Sa biographie fait suite à la série de portraits que l’auteur consacre depuis une vingtaine d’années à la musique américaine du XXe siècle, celle qui a imprégné notre conscience dans sa mode, son écriture, son ambition…
Le livre se situe dans la même lignée que le doux amer Nashville Chrome de l’Américain Rick Bass, sorti chez Christian Bourgois, qui raconte le succès fulgurant et éphémère d’un groupe de country américain des années 1950 dont les Beatles étaient fans, les Browns. « Toute personne aura son quart d’heure de gloire », a dit Andy Wharol. Les Browns l’ont eu, Brian Jones l’a eu, mais Arthur Lee ne l’a jamais vraiment eu, sinon post mortem. Il a couru après toute sa vie, armé de son flingue, oscillant entre trois voies possibles : devenir un meurtrier, se suicider ou réussir dans la musique.
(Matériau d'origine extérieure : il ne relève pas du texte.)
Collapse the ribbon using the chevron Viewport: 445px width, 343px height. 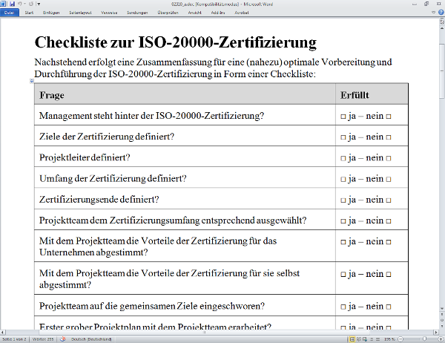(x=432, y=13)
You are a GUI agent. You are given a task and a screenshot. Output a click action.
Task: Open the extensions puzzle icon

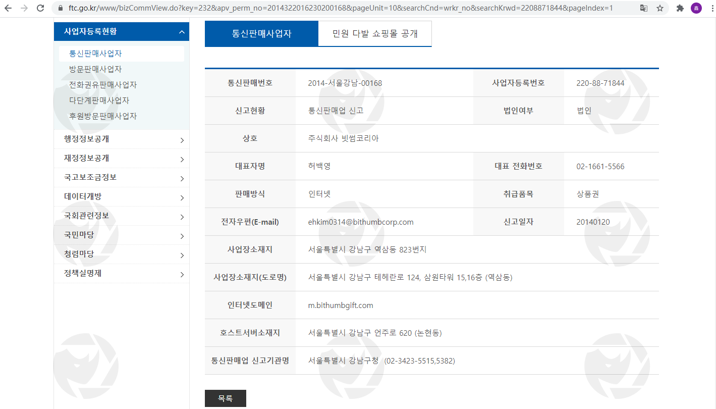pos(680,8)
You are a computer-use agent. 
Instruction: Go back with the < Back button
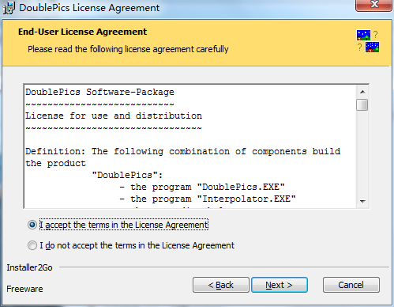[x=221, y=285]
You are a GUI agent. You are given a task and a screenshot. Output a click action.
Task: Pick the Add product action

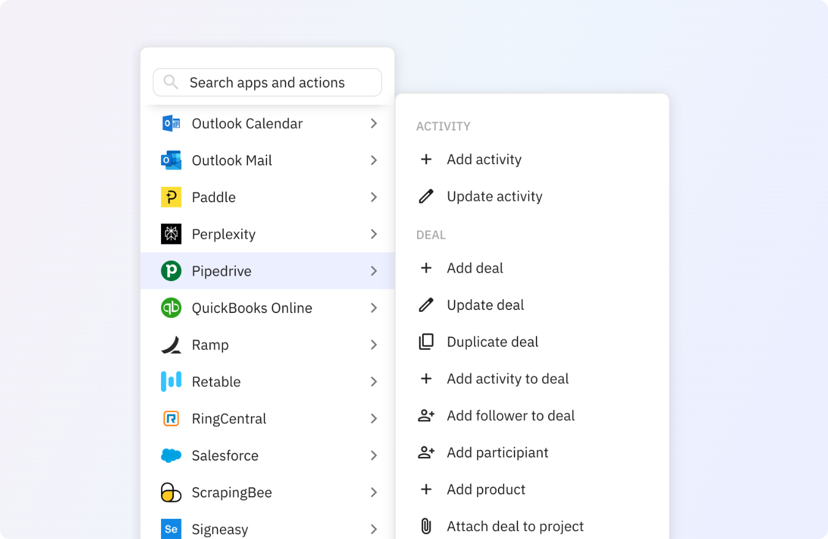(x=486, y=489)
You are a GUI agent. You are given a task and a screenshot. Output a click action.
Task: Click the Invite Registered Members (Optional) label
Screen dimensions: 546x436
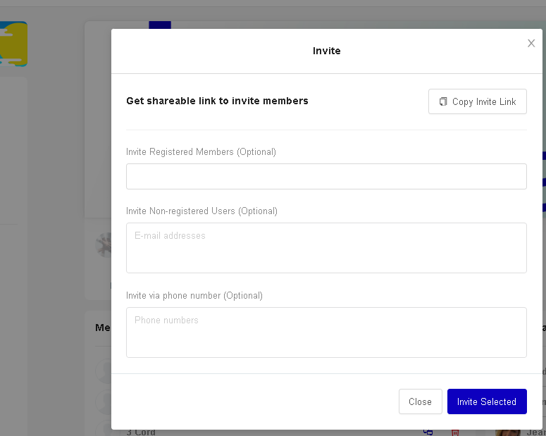(x=201, y=152)
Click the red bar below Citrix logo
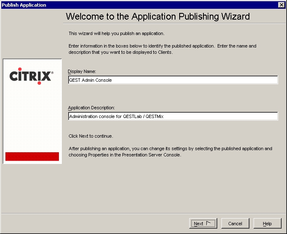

Love, comme Nasvhille Chrome, parle du temps qui passe, de l’amour, de l’espoir et de la déception, de la confrontation entre des rêveurs absolus et un pays secoué par différentes crises morales (guerre du Vietnam, racisme, assassinats politiques…). C’est surtout, pour paraphraser l’un des grands
romans de Maupassant, Une vie.
Et pour finir, si l’on devait résumer le projet de l’ouvrage, on convoquerait notre romancière du XIXe siècle, George Sand qui, dans Consuelo, en a donné la meilleure définition : « On a dit avec raison que le but de la musique, c’était l’émotion. Aucun autre art ne réveillera d’une manière aussi sublime le sentiment humain dans les entrailles de l’homme ; aucun autre art ne peindra aux yeux de l’âme, et les splendeurs de la nature, et les délices de la contemplation, et le caractère des peuples, et le tumulte de leurs passions, et les langueurs de leurs souffrances. »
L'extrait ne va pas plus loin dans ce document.